_Quoted passage_

________________

The real target here is not “activist judges” in the abstract, but a rival power center that can veto the culture-war agenda without having to win elections. Hatch frames judicial review as a kind of constitutional vigilantism: judges “take the law into their own hands,” “make up” rights, and “strike down laws they oppose.” Every verb is chosen to sound illegitimate and personal, as if a robe were just a partisan costume. That phrasing collapses a complicated interpretive tradition into a morality play about willful elites.

The subtext is majoritarian populism with a lawyerly edge. By saying courts “undermine the people’s right to have their values shape public policy and define the culture,” Hatch recasts constitutional constraints as anti-democratic interference. It’s a strategically selective definition of “the people”: not the plural public with competing rights claims, but the electoral majority (or the coalition he believes should govern) whose “values” deserve to harden into law. The word “culture” is doing heavy lifting, signaling that these fights are about identity, sexuality, religion, and social norms as much as statutes.

________________

_Data extract_
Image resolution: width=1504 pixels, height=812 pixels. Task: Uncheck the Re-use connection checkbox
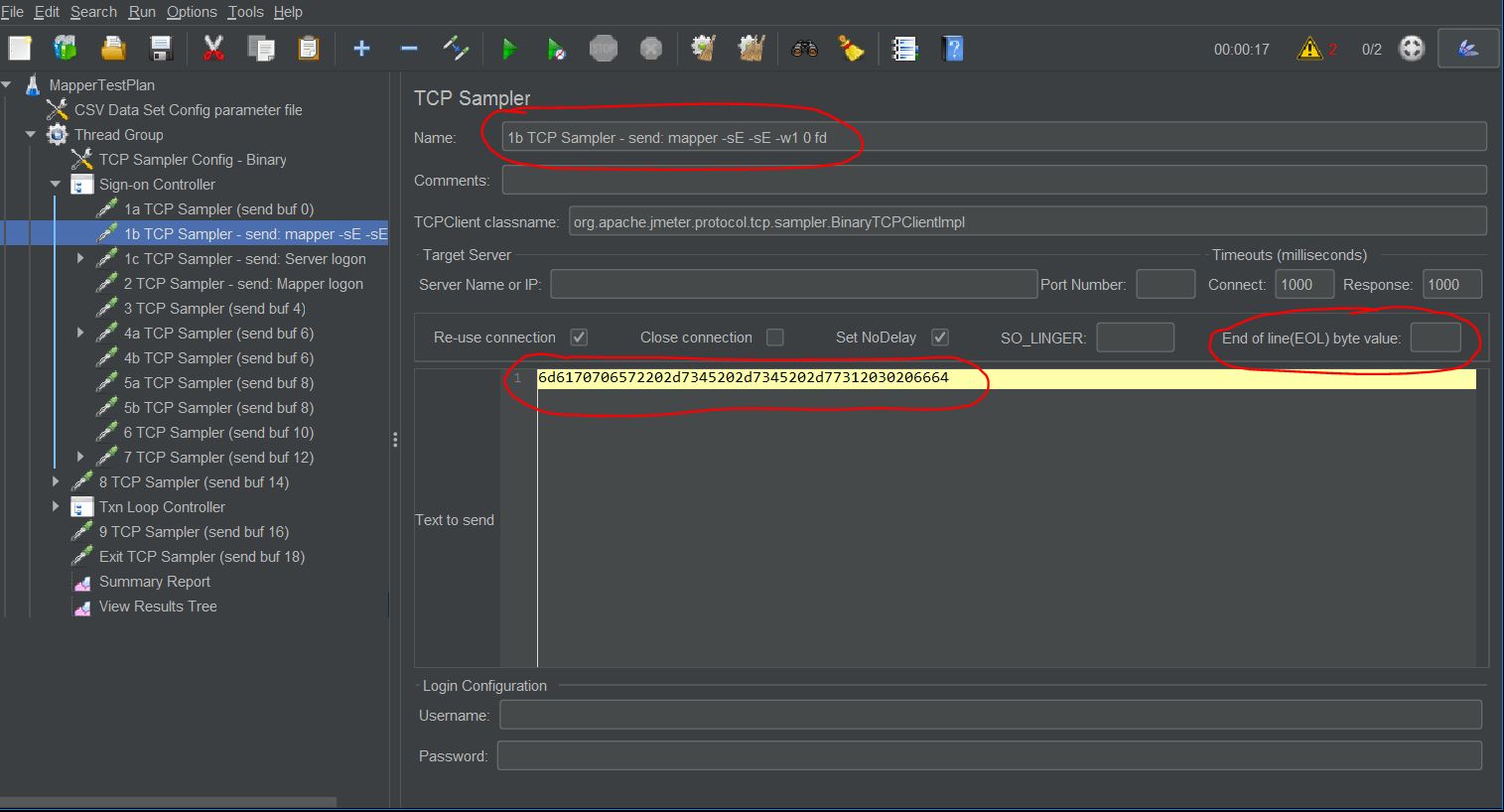click(x=578, y=337)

________________

_Written tasks_
1. Transcribe the stretch of the commentary on Hatch's view of judicial review from "The real target" through "about willful elites.".
2. Extend the commentary on Hatch's view of judicial review, beginning after its last sentence.

_Solved problems_
1.
The real target here is not “activist judges” in the abstract, but a rival power center that can veto the culture-war agenda without having to win elections. Hatch frames judicial review as a kind of constitutional vigilantism: judges “take the law into their own hands,” “make up” rights, and “strike down laws they oppose.” Every verb is chosen to sound illegitimate and personal, as if a robe were just a partisan costume. That phrasing collapses a complicated interpretive tradition into a morality play about willful elites.

2.
Contextually, Hatch is speaking from a late-20th/early-21st-century conservative project that treated the judiciary as both obstacle and prize. The quote channels backlash to decisions expanding privacy, reproductive autonomy, LGBTQ rights, and criminal procedure protections. It also justifies a pipeline: if judges are inventing rights, then the remedy is to appoint judges who won’t. That’s the quiet ambition beneath the grievance.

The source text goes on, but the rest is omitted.